По правде сказать, когда Рой смотрел как я бегаю по треку с маленького балкончика сверху, у меня появлялось такое чувство, что он воображает будто я конь. Рой наблюдал за мной как с трибуны ипподрома. Он выглядел старше меня и был выше ростом. Я все быстрее и быстрее несся по кругу, а он ни на секунду не отводил от меня глаз. Иногда он кивал головой, и я смотрел вверх, на бегу ловя и провожая глазами его взгляд, так что казалось, что из нас двоих вперед мчусь не я, а он...

Когда я застрелил Браена МакФи, первой моей мыслью было, что теперь я избавился от него - от него, то есть от салотопа, от точильщика ножниц, понимаешь? Что меня повесят, и я буду от него свободен... Но я уверен, что даже если я помру, и меня закопают на сотню футов под землю, Рой все равно выкопает меня и сварит на мыло... Могу в этом ручаться... Иногда мне думается, что может безопаснее всего - сдаться ему... Вот только у меня есть ты, ведь так, Гарет?... Ведь так?

- Ладно, возвращаясь к тому как, он за мной наблюдал, - продолжал Сидней, не получив от Гарета ответа, однако убедившись по его виду, что тот его внимательно слушает. - Как вечно следил за мной, пока я наматываю по беговой дороже круги.

Однажды, кажется, в конце осени, нам из-за сильной грозы - последней из гроз перед наступлением зимы - пришлось бегать в зале, и я, как обычно в ненастные дни, носился что твой жеребец, или скаковая лошадь, а Рой, нахмурившись, и сощурив глаза так, что они превратились в щелки, стоял на балконе и наблюдал, как будто отмеряя по секундомеру время, хотя получалось так, что я глядел на него снизу едва ли не больше, чем он на меня: и вдруг я развернулся - как будто в этот миг захотел убежать от него - кинулся вспять и на всей скорости лоб в лоб влетел в другого бегуна. От удара я отключился. Один чернокожий парень - он был из моего класса, хоть и на несколько лет старше, потому что периодически оставался на второй год - склонился ко мне, поднял, отнес в туалет, усадил на унитаз и пригнул мне голову, чтобы я пришел в сознание, но у него ни под рукой, ни в карманах не оказалось ничего, чтобы остановить кровь, которая обильно шла у меня носом и ртом: тогда, откуда ни возьмись, к нам протянулась чья-то смуглая и не особо чистая рука, и вложила в ладони откачивавшего меня черного парня шикарный носовой платок из шелка, какие привозят из Мексики, расписанный экзотическими сценками, и я, как раз в эту минуту очнувшись, увидел, что это была рука сына салотопа: от платка даже исходил едва уловимый запах духов, но было видно, что им еще ни разу не пользовались, когда отдали черному парню, чтобы тот вытер мне им лицо и снял сгустки запекшейся крови...

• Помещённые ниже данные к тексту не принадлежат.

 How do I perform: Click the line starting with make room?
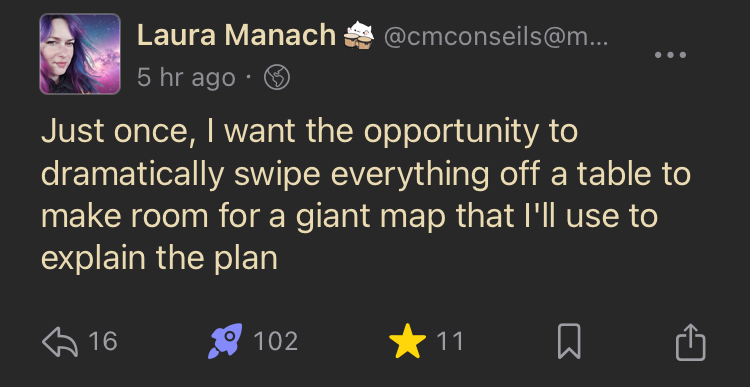click(350, 216)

Сидней широко раскрыл рот, как будто хотел закричать или произнести какое-нибудь ужасающее проклятье, но вместо этого упал в объятия Гарета, точь-в-точь как в тот далекий день, когда потеряв от удара сознание, он рухнул на руки своему чернокожему спасителю.

Вскоре после возвращения Сиднея в дом Уэйзи произошел случай, благодаря которому межу Гаретом и Сиднеем возникла почти такая же близость, какая была у Сиднея с Браеном МакФи. Причиной этой небывалой близости стал увиденный Сиднеем сон.

Той ночью, когда он ему приснился, Сидней впервые лег с Гаретом в одной постели, однако вскоре после того, как Гарет выключил свет и приготовился ко сну, Сидней закричал так неистово, что разбудил весь дом.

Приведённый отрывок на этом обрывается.